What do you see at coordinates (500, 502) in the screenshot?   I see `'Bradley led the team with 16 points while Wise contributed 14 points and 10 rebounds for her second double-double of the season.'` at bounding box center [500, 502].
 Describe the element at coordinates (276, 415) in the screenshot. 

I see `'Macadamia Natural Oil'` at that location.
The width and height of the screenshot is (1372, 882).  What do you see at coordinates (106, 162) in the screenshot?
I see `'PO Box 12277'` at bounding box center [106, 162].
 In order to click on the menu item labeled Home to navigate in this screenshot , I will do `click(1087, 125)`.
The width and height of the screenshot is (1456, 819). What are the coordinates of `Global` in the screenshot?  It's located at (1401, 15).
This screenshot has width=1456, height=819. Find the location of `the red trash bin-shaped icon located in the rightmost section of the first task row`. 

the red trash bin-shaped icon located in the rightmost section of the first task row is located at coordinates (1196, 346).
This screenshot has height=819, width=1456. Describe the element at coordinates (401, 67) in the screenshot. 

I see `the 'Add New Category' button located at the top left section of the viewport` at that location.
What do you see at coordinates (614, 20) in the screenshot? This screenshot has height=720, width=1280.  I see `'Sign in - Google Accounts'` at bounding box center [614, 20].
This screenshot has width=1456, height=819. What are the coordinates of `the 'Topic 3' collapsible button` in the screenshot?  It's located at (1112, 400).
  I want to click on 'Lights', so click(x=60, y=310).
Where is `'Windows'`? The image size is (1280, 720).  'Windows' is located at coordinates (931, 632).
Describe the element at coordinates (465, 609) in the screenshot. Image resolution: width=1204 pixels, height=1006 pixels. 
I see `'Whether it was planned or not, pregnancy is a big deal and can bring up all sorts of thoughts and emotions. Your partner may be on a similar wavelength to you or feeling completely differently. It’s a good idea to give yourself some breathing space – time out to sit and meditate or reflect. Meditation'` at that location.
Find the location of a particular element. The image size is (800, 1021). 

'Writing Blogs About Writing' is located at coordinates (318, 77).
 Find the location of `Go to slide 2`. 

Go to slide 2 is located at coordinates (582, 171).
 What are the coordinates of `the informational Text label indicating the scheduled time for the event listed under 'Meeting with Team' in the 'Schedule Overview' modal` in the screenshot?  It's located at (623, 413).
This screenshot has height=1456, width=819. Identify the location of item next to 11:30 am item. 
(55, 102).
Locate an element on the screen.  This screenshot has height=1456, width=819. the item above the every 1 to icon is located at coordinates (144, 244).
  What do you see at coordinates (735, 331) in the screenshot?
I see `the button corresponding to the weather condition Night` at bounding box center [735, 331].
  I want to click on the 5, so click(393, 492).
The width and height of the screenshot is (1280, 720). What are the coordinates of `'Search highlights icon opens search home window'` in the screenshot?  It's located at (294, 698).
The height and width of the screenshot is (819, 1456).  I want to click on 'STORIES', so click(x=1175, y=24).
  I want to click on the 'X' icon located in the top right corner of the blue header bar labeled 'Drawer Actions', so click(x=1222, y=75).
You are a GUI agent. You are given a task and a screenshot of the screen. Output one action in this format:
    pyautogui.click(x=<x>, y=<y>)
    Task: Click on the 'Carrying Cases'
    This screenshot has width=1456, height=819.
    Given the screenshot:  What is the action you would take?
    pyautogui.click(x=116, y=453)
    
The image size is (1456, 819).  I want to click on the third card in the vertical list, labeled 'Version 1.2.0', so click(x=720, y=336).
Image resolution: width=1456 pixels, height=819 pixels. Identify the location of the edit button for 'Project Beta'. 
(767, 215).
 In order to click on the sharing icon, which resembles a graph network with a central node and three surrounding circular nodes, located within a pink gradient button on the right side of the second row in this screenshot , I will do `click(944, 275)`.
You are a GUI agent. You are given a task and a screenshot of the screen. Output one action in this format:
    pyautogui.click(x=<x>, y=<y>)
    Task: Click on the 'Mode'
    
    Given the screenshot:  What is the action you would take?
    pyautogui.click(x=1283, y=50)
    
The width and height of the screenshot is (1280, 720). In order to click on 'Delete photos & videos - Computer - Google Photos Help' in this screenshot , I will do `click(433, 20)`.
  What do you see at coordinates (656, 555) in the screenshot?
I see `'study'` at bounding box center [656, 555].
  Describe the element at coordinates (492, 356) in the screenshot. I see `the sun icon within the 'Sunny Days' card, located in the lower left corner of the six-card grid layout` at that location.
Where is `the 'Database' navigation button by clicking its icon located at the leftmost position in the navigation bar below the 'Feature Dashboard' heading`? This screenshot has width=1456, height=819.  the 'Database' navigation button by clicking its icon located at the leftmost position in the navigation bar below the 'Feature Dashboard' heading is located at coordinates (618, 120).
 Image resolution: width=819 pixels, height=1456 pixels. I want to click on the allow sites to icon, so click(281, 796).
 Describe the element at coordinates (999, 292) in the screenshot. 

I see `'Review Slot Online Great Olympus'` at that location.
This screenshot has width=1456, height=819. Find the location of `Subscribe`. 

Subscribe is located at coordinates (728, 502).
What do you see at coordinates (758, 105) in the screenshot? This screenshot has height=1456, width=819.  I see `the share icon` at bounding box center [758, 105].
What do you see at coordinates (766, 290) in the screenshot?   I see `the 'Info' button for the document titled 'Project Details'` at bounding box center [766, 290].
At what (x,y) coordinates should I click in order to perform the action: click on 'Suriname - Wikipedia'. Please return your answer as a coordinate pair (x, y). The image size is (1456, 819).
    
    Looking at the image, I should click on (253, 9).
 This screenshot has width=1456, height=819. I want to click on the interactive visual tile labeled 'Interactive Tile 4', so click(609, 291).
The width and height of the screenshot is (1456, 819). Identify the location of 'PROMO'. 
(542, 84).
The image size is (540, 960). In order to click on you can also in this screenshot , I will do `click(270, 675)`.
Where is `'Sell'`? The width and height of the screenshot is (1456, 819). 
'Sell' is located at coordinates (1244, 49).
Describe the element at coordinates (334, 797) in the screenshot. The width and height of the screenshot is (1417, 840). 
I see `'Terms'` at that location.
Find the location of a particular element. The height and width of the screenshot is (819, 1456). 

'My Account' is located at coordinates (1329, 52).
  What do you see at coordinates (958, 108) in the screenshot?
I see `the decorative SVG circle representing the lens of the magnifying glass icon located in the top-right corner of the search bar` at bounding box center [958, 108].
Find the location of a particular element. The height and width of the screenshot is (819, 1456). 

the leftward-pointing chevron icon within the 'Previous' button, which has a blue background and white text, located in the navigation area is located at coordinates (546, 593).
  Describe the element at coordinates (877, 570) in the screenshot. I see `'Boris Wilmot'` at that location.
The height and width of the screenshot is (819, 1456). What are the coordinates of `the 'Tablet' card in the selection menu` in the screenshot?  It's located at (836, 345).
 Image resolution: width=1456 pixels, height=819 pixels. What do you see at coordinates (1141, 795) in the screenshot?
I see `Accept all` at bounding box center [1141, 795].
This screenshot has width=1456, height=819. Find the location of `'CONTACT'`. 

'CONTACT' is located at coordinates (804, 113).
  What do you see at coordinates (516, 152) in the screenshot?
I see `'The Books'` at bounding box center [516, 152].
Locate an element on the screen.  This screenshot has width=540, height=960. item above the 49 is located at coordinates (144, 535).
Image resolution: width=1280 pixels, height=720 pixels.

········

Objective: Rewrite all of the data above, renaming every instance of "image size" to "image dimensions" and leaving everything else unchanged.

Reply:
What do you see at coordinates (500, 502) in the screenshot?   I see `'Bradley led the team with 16 points while Wise contributed 14 points and 10 rebounds for her second double-double of the season.'` at bounding box center [500, 502].
 Describe the element at coordinates (276, 415) in the screenshot. 

I see `'Macadamia Natural Oil'` at that location.
The width and height of the screenshot is (1372, 882).  What do you see at coordinates (106, 162) in the screenshot?
I see `'PO Box 12277'` at bounding box center [106, 162].
 In order to click on the menu item labeled Home to navigate in this screenshot , I will do `click(1087, 125)`.
The width and height of the screenshot is (1456, 819). What are the coordinates of `Global` in the screenshot?  It's located at (1401, 15).
This screenshot has width=1456, height=819. Find the location of `the red trash bin-shaped icon located in the rightmost section of the first task row`. 

the red trash bin-shaped icon located in the rightmost section of the first task row is located at coordinates (1196, 346).
This screenshot has height=819, width=1456. Describe the element at coordinates (401, 67) in the screenshot. 

I see `the 'Add New Category' button located at the top left section of the viewport` at that location.
What do you see at coordinates (614, 20) in the screenshot? This screenshot has height=720, width=1280.  I see `'Sign in - Google Accounts'` at bounding box center [614, 20].
This screenshot has width=1456, height=819. What are the coordinates of `the 'Topic 3' collapsible button` in the screenshot?  It's located at (1112, 400).
  I want to click on 'Lights', so click(x=60, y=310).
Where is `'Windows'`? The image dimensions is (1280, 720).  'Windows' is located at coordinates (931, 632).
Describe the element at coordinates (465, 609) in the screenshot. Image resolution: width=1204 pixels, height=1006 pixels. 
I see `'Whether it was planned or not, pregnancy is a big deal and can bring up all sorts of thoughts and emotions. Your partner may be on a similar wavelength to you or feeling completely differently. It’s a good idea to give yourself some breathing space – time out to sit and meditate or reflect. Meditation'` at that location.
Find the location of a particular element. The image dimensions is (800, 1021). 

'Writing Blogs About Writing' is located at coordinates (318, 77).
 Find the location of `Go to slide 2`. 

Go to slide 2 is located at coordinates (582, 171).
 What are the coordinates of `the informational Text label indicating the scheduled time for the event listed under 'Meeting with Team' in the 'Schedule Overview' modal` in the screenshot?  It's located at (623, 413).
This screenshot has height=1456, width=819. Identify the location of item next to 11:30 am item. 
(55, 102).
Locate an element on the screen.  This screenshot has height=1456, width=819. the item above the every 1 to icon is located at coordinates (144, 244).
  What do you see at coordinates (735, 331) in the screenshot?
I see `the button corresponding to the weather condition Night` at bounding box center [735, 331].
  I want to click on the 5, so click(393, 492).
The width and height of the screenshot is (1280, 720). What are the coordinates of `'Search highlights icon opens search home window'` in the screenshot?  It's located at (294, 698).
The height and width of the screenshot is (819, 1456).  I want to click on 'STORIES', so click(x=1175, y=24).
  I want to click on the 'X' icon located in the top right corner of the blue header bar labeled 'Drawer Actions', so click(x=1222, y=75).
You are a GUI agent. You are given a task and a screenshot of the screen. Output one action in this format:
    pyautogui.click(x=<x>, y=<y>)
    Task: Click on the 'Carrying Cases'
    This screenshot has width=1456, height=819.
    Given the screenshot:  What is the action you would take?
    pyautogui.click(x=116, y=453)
    
The image dimensions is (1456, 819).  I want to click on the third card in the vertical list, labeled 'Version 1.2.0', so click(x=720, y=336).
Image resolution: width=1456 pixels, height=819 pixels. Identify the location of the edit button for 'Project Beta'. 
(767, 215).
 In order to click on the sharing icon, which resembles a graph network with a central node and three surrounding circular nodes, located within a pink gradient button on the right side of the second row in this screenshot , I will do `click(944, 275)`.
You are a GUI agent. You are given a task and a screenshot of the screen. Output one action in this format:
    pyautogui.click(x=<x>, y=<y>)
    Task: Click on the 'Mode'
    
    Given the screenshot:  What is the action you would take?
    pyautogui.click(x=1283, y=50)
    
The width and height of the screenshot is (1280, 720). In order to click on 'Delete photos & videos - Computer - Google Photos Help' in this screenshot , I will do `click(433, 20)`.
  What do you see at coordinates (656, 555) in the screenshot?
I see `'study'` at bounding box center [656, 555].
  Describe the element at coordinates (492, 356) in the screenshot. I see `the sun icon within the 'Sunny Days' card, located in the lower left corner of the six-card grid layout` at that location.
Where is `the 'Database' navigation button by clicking its icon located at the leftmost position in the navigation bar below the 'Feature Dashboard' heading`? This screenshot has width=1456, height=819.  the 'Database' navigation button by clicking its icon located at the leftmost position in the navigation bar below the 'Feature Dashboard' heading is located at coordinates (618, 120).
 Image resolution: width=819 pixels, height=1456 pixels. I want to click on the allow sites to icon, so click(281, 796).
 Describe the element at coordinates (999, 292) in the screenshot. 

I see `'Review Slot Online Great Olympus'` at that location.
This screenshot has width=1456, height=819. Find the location of `Subscribe`. 

Subscribe is located at coordinates (728, 502).
What do you see at coordinates (758, 105) in the screenshot? This screenshot has height=1456, width=819.  I see `the share icon` at bounding box center [758, 105].
What do you see at coordinates (766, 290) in the screenshot?   I see `the 'Info' button for the document titled 'Project Details'` at bounding box center [766, 290].
At what (x,y) coordinates should I click in order to perform the action: click on 'Suriname - Wikipedia'. Please return your answer as a coordinate pair (x, y). The image dimensions is (1456, 819).
    
    Looking at the image, I should click on (253, 9).
 This screenshot has width=1456, height=819. I want to click on the interactive visual tile labeled 'Interactive Tile 4', so click(609, 291).
The width and height of the screenshot is (1456, 819). Identify the location of 'PROMO'. 
(542, 84).
The image dimensions is (540, 960). In order to click on you can also in this screenshot , I will do `click(270, 675)`.
Where is `'Sell'`? The width and height of the screenshot is (1456, 819). 
'Sell' is located at coordinates (1244, 49).
Describe the element at coordinates (334, 797) in the screenshot. The width and height of the screenshot is (1417, 840). 
I see `'Terms'` at that location.
Find the location of a particular element. The height and width of the screenshot is (819, 1456). 

'My Account' is located at coordinates (1329, 52).
  What do you see at coordinates (958, 108) in the screenshot?
I see `the decorative SVG circle representing the lens of the magnifying glass icon located in the top-right corner of the search bar` at bounding box center [958, 108].
Find the location of a particular element. The height and width of the screenshot is (819, 1456). 

the leftward-pointing chevron icon within the 'Previous' button, which has a blue background and white text, located in the navigation area is located at coordinates (546, 593).
  Describe the element at coordinates (877, 570) in the screenshot. I see `'Boris Wilmot'` at that location.
The height and width of the screenshot is (819, 1456). What are the coordinates of `the 'Tablet' card in the selection menu` in the screenshot?  It's located at (836, 345).
 Image resolution: width=1456 pixels, height=819 pixels. What do you see at coordinates (1141, 795) in the screenshot?
I see `Accept all` at bounding box center [1141, 795].
This screenshot has width=1456, height=819. Find the location of `'CONTACT'`. 

'CONTACT' is located at coordinates (804, 113).
  What do you see at coordinates (516, 152) in the screenshot?
I see `'The Books'` at bounding box center [516, 152].
Locate an element on the screen.  This screenshot has width=540, height=960. item above the 49 is located at coordinates (144, 535).
Image resolution: width=1280 pixels, height=720 pixels.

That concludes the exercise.